____ Text section
When it comes to naming each kid? Oh, geez.
First: Purchase all the baby name books, study every name and origin on your ancestry.com family tree, make sure no one within a five-state radius has a name anywhere similar to the one you have chosen.
Second: Search nameberry.com for “common sibling names for _____ (insert first child’s name)”.
Third: “Do kids really need names? Ok, fine. How about _____? Yes, we know 8 kids with that name and no we don’t care. It’s the only name we remotely agree on.”
As far as the pregnancy itself goes…well…a woman’s body is like an elephant. I’m not referencing just how gigantic you get by 40 weeks (!!!) or the consequence of leathery skin when you can’t reach half the places on your body to moisturize, but rather that a woman’s body has an impeccable memory. It never forgets how to be pregnant.
Like, for instance, your womb doesn’t forget that you’re supposed to start showing earlier and earlier each time.
First: *starts showing at 12 weeks*
Second: *starts showing at 8 weeks*
Third: *takes pregnancy tests because she is showing*
(…last one also known as “ute betrayal” because PULL YOURSELF TOGETHER, WOMB. You lost your crap WAY TOO FAST on the last one.)
And your innards don’t forget that a baby emerges from them at a certain point.
First: (at 39.5 weeks) “I’m .02345 cm dilated? Oh, how wonderful!”
Second: (at 30 weeks) “I’m definitely dilated. It’s breezy up there.”
Third: (at 16 weeks) “DEAR HEAVENS I THINK I JUST GAVE BIRTH TRYING TO PICK UP A LEGO.”
By the third, it’s honestly like someone snuck some WD-40 in there or something.
Between the stabby pains, loose muscles, and womb elasticity (or lack thereof), I asked my doctor recently if my baby could accidentally fall out while I exercise. Or wrestle with my boys. Or go to the bathroom.
________
____ Source data
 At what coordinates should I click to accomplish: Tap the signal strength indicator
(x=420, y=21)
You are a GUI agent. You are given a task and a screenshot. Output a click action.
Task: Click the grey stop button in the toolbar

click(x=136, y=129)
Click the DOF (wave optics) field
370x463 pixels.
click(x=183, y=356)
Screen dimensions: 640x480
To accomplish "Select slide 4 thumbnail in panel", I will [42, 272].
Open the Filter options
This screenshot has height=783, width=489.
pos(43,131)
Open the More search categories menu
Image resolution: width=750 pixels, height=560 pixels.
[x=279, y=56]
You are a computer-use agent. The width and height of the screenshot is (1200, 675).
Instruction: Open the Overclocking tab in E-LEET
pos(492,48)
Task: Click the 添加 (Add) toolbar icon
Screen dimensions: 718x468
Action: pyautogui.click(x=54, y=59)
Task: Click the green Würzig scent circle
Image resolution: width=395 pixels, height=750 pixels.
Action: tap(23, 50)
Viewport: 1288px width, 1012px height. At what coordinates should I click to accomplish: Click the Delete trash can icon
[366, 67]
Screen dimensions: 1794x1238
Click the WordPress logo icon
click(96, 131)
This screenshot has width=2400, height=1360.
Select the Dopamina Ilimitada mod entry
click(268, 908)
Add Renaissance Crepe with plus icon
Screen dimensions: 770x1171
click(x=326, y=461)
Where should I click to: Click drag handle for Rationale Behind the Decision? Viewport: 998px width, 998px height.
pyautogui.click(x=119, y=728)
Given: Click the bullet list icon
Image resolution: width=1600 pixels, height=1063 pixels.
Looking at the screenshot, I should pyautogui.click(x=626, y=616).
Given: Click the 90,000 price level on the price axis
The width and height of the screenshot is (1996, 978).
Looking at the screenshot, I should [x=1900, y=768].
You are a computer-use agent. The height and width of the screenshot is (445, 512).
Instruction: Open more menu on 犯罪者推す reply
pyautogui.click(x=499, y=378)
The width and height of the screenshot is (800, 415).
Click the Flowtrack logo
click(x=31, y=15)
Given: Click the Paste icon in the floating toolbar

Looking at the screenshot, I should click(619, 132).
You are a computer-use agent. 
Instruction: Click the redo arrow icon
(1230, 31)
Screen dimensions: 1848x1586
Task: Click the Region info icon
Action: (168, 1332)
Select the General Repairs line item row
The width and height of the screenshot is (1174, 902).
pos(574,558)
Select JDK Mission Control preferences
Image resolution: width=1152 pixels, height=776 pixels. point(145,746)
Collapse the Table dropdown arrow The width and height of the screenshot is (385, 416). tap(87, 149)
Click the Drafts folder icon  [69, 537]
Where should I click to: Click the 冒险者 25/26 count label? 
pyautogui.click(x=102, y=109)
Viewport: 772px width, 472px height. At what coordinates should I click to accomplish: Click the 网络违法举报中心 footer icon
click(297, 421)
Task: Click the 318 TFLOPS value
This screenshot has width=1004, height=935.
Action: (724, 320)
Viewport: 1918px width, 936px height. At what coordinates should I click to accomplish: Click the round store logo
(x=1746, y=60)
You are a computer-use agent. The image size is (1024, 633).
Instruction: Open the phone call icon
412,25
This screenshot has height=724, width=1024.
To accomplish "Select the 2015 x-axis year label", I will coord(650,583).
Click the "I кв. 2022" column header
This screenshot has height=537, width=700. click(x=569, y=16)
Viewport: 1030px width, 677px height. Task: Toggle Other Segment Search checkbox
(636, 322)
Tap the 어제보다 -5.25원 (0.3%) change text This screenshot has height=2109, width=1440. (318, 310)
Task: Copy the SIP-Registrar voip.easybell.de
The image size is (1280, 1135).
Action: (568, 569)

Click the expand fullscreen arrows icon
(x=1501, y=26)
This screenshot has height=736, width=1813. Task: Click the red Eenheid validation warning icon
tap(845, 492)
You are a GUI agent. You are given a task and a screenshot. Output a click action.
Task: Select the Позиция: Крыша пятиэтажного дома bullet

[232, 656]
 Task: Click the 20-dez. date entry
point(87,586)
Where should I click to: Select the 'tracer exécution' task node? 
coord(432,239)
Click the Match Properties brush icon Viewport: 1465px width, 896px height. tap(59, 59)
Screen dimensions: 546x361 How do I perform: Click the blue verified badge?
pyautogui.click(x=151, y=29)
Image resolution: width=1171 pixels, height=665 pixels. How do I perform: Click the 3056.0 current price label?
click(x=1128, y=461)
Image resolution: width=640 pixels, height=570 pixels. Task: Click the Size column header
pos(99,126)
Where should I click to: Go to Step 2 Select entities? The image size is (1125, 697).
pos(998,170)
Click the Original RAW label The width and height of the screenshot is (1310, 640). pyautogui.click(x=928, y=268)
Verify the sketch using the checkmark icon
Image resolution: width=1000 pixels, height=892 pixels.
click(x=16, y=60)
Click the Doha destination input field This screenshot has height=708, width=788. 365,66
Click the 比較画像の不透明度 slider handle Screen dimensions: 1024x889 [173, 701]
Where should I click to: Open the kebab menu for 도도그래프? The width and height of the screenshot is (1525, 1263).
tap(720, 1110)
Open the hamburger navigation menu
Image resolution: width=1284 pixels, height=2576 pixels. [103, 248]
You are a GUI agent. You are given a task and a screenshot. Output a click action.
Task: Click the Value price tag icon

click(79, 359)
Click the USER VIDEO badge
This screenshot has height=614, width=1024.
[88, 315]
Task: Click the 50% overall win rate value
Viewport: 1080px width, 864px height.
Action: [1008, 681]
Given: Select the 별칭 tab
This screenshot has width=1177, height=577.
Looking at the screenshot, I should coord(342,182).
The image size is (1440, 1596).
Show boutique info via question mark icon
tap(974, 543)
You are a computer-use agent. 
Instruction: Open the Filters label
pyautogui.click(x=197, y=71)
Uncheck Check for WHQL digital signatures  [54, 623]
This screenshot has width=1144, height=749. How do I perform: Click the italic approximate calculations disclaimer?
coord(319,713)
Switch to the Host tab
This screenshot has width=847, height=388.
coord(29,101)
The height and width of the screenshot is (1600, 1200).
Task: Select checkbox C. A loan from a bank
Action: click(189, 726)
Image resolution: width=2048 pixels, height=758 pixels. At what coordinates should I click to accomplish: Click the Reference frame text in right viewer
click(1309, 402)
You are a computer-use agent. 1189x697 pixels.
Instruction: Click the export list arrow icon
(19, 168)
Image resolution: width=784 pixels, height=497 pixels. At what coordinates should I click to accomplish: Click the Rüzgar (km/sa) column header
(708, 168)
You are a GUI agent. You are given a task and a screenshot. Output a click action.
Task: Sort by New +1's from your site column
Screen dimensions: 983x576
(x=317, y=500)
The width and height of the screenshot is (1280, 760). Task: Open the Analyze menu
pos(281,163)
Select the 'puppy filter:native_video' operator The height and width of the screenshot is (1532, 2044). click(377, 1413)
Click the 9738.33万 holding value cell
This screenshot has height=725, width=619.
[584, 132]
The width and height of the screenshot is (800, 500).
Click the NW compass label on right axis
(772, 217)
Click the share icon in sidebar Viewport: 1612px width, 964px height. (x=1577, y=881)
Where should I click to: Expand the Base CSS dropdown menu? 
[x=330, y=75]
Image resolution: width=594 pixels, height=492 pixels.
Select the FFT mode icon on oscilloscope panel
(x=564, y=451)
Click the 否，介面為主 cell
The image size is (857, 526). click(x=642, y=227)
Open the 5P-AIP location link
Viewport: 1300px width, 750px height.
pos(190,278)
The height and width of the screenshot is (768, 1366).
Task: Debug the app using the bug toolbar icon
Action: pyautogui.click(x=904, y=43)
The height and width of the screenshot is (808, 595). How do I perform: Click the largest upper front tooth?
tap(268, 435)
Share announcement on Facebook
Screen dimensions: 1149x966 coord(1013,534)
________
What the task asks
In the text on successive pregnancies, at how many weeks does the second pregnancy start showing? The records have no connection to the text on successive pregnancies.

Answer to this exercise
At 8 weeks.